Engineers from MIT have developed a streamlined prosthetic foot that lets wearers walk with a fluid motion, and can be manufactured at a low cost.
According to the Massachusetts Institute of Technology (MIT) engineers, the nylon prosthesis can be mass manufactured and easily adjusted to suit a specific user's size and weight.
The prosthetic foot was designed with amputees in low- and lower-middle-income countries in mind, but the engineers believe that their invention also has the potential to disrupt the local market in the USA.
"A common passive foot in the US market will cost $1,000 to $10,000, made out of carbon fibre," said Amos Winter, associate professor of mechanical engineering, who worked on the foot alongside project leader Kathryn Olesnavage, a former MIT graduate student.
"Imagine you go to your prosthetist, they take a few measurements, they send them back to us, and we send back to you a custom-designed nylon foot for a few hundred bucks," continued Winter. "This model is potentially game-changing for the industry, because we can fully quantify the foot and tune it for individuals, and use cheaper materials."
According to the engineers the motion that users have wearing one of these prostheses is close to that of a person walking with two feet.
To achieve this, rather than replicating the mechanics of the foot with joints at the ankle and toes, the engineers focused on approximating the overall movement of the lower leg.
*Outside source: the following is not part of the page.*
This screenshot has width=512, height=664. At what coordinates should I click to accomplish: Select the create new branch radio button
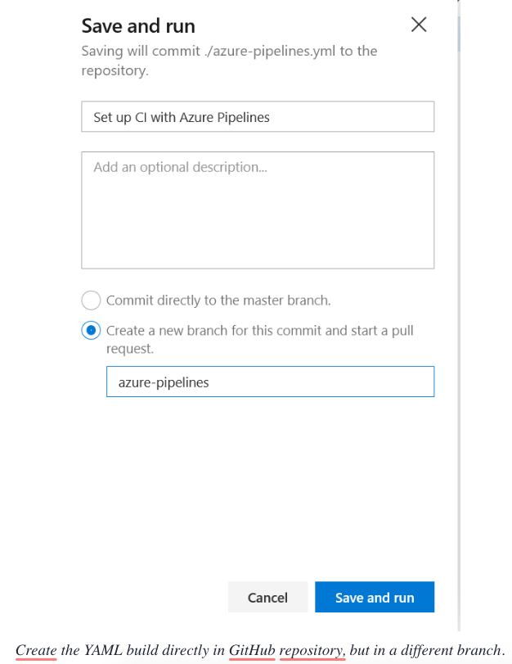point(91,331)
This is a departure from traditional prosthetics, but Winter and his team were inspired by the feedback that amputees who have lost a limb below the knee cannot feel the specific movement of their prosthesis.
"One of the critical insights we had was that, to a user, the foot is just kind of like a black box — it's not connected to their nervous system, and they're not interacting with the foot intimately," Winter said.
"This really opened up the design space for us," he continued. "We can potentially drastically change the foot, so long as we make the the lower leg do what we want it to do, in terms of kinematics and loading, because that's what a user perceives."
The project was initiated by Jaipur Foot, an organisation that makes and donates prostheses in India. The group wanted an alternative to the lifelike but heavy and hard-to-make foot it had been manufacturing for 40 years.
In response, the researchers came up with a new framework for prosthesis design that predicts how a person will walk in response to a various artificial limbs.
To do this, they developed a mathematical model describing the prosthesis' stiffness, possible motion and shape, and combined this with existing stride data.
They then came up with their own designs. They picked the best one from among a number of contenders by running a genetic algorithm — a survival-of-the-fittest simulation that would leave only the most sure, steady foot design standing.
The toboggan-like final shape has echoes of the "blade" prostheses popularised by the 2012 Paralympics, but on a smaller scale, and in nylon rather than expensive carbon fibre.
The engineers have successfully tested their prototype with volunteers in India. "One guy ran outside, he liked it so much," said Winter.
The team is now working with the Italian footwear company Vibram, famous for the FiveFingers barefoot shoe, to develop a more lifelike covering for the apparatus.